TASK BRIEF ▸ Starting with the line where "Click the insurance shield icon in EMS row" appears, print every line through the end of the entries below exactly as it stands, and leave out the pictures.

** Opening DATA block **

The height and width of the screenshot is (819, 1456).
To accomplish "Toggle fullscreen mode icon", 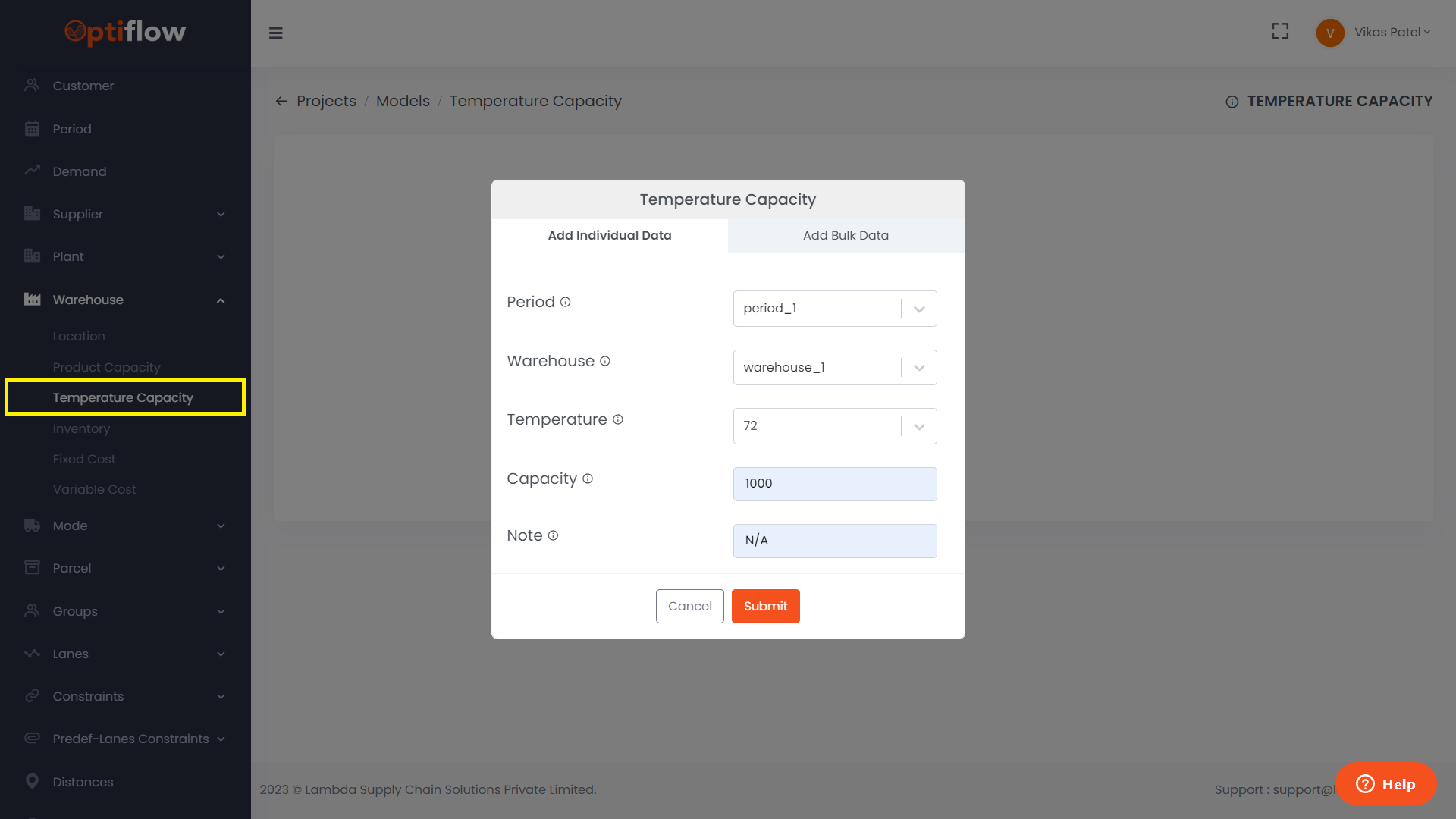I will click(x=1280, y=31).
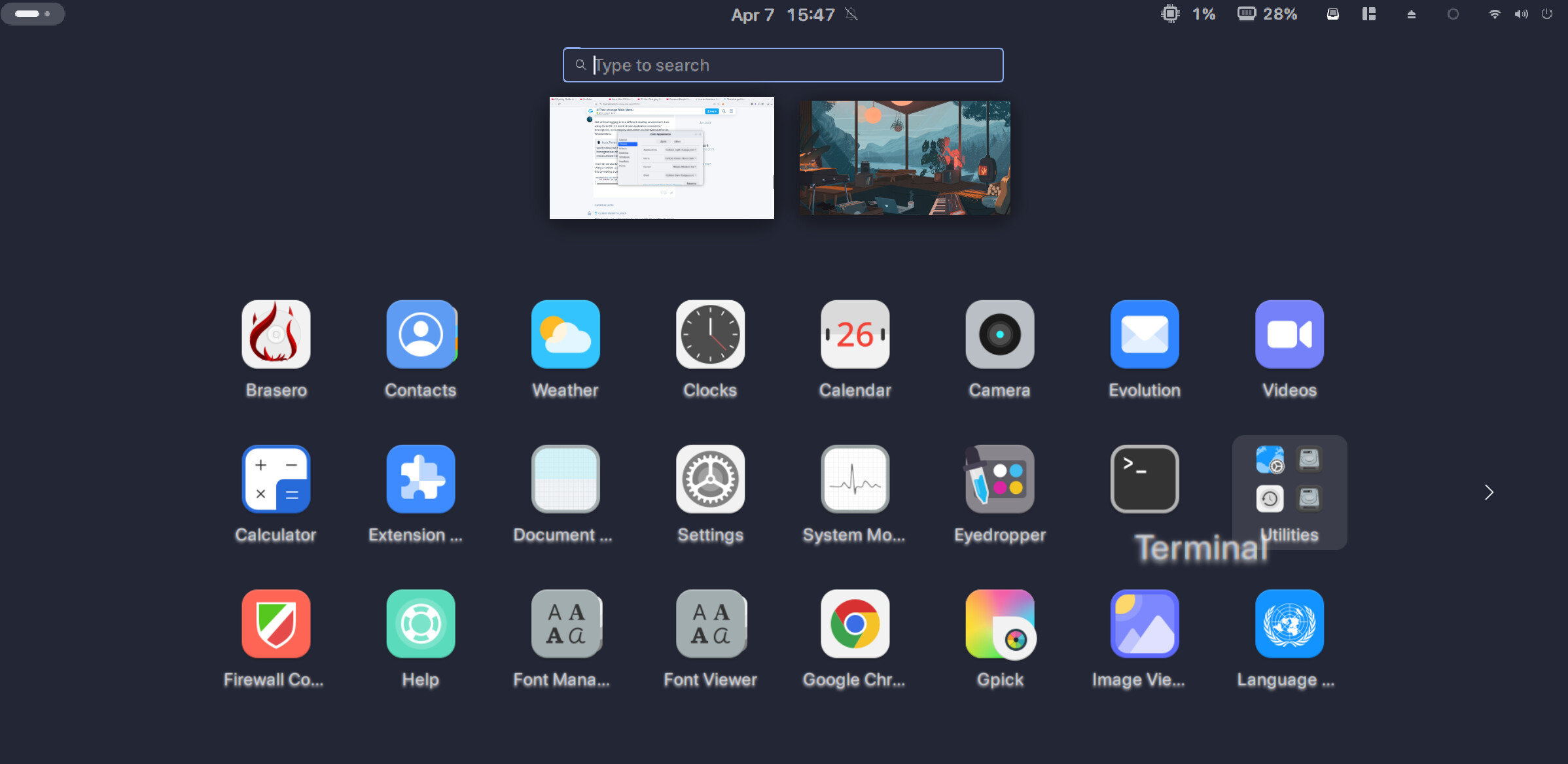
Task: Open the Weather application
Action: [565, 335]
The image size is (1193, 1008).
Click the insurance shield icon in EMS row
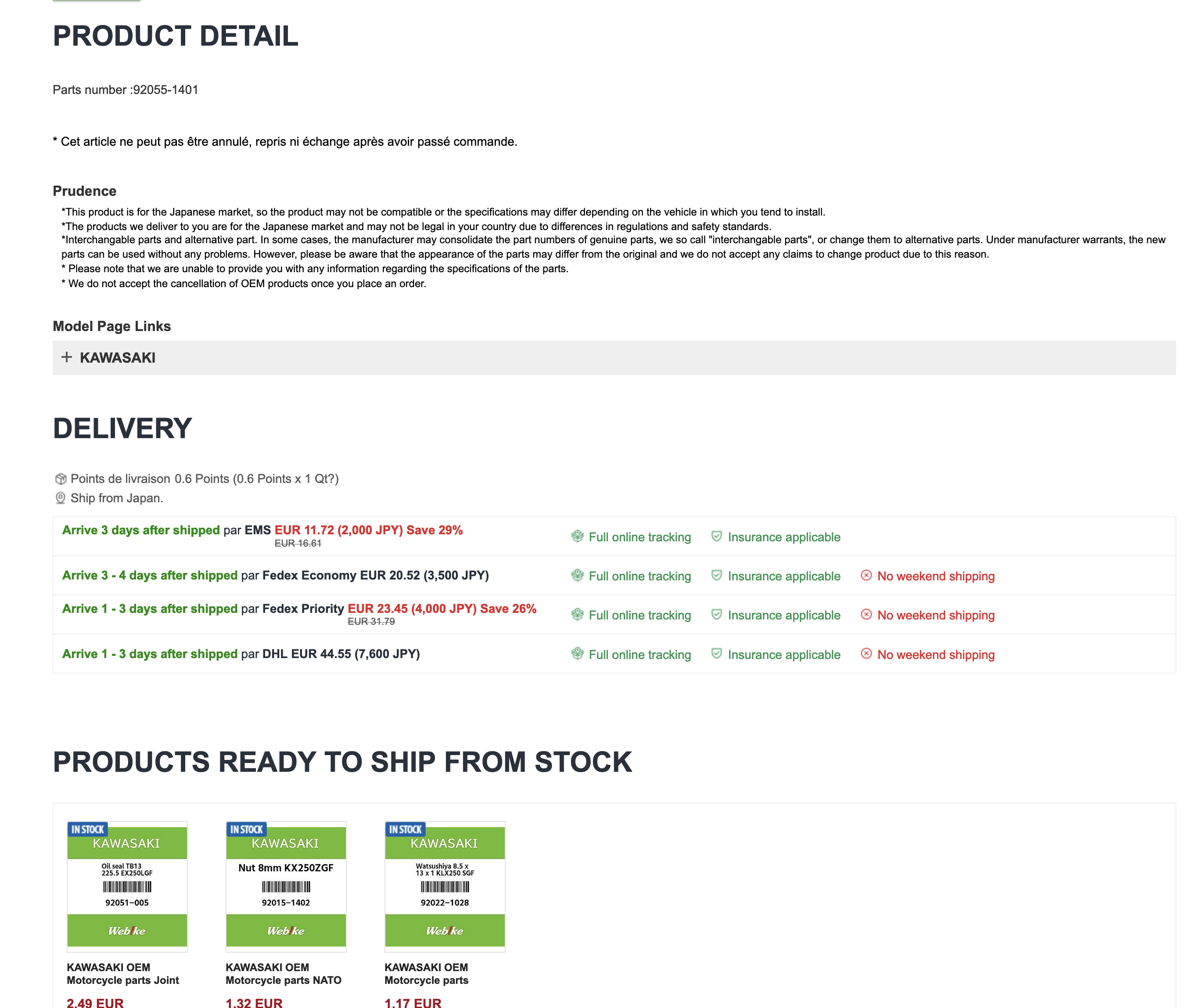(716, 536)
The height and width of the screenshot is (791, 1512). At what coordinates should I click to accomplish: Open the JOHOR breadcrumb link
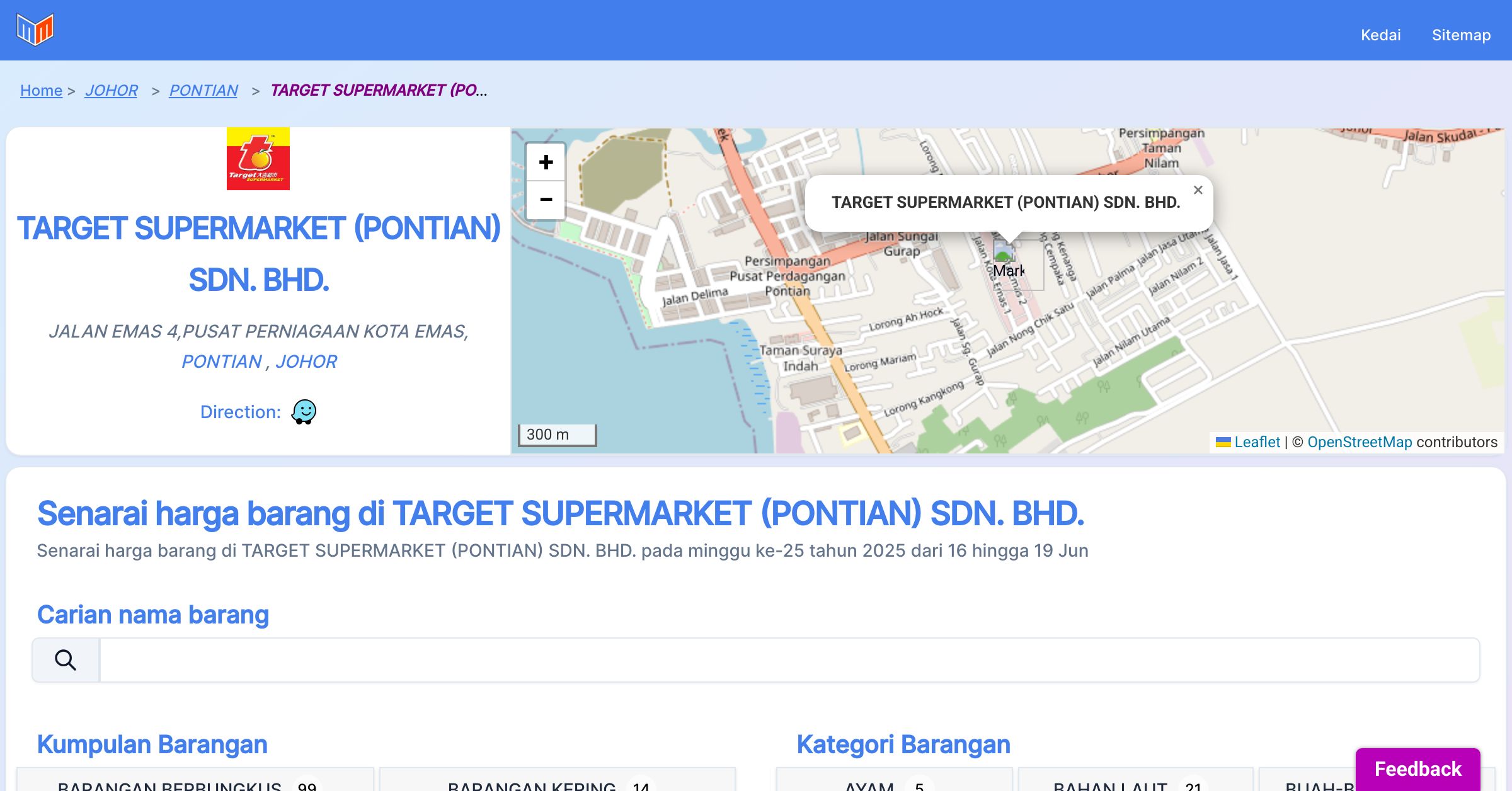click(112, 91)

** Closing DATA block **

EXPECTED ANSWER ▸
Click the insurance shield icon in EMS row
(716, 536)
The height and width of the screenshot is (791, 1512). At what coordinates should I click to accomplish: Open the JOHOR breadcrumb link
click(112, 91)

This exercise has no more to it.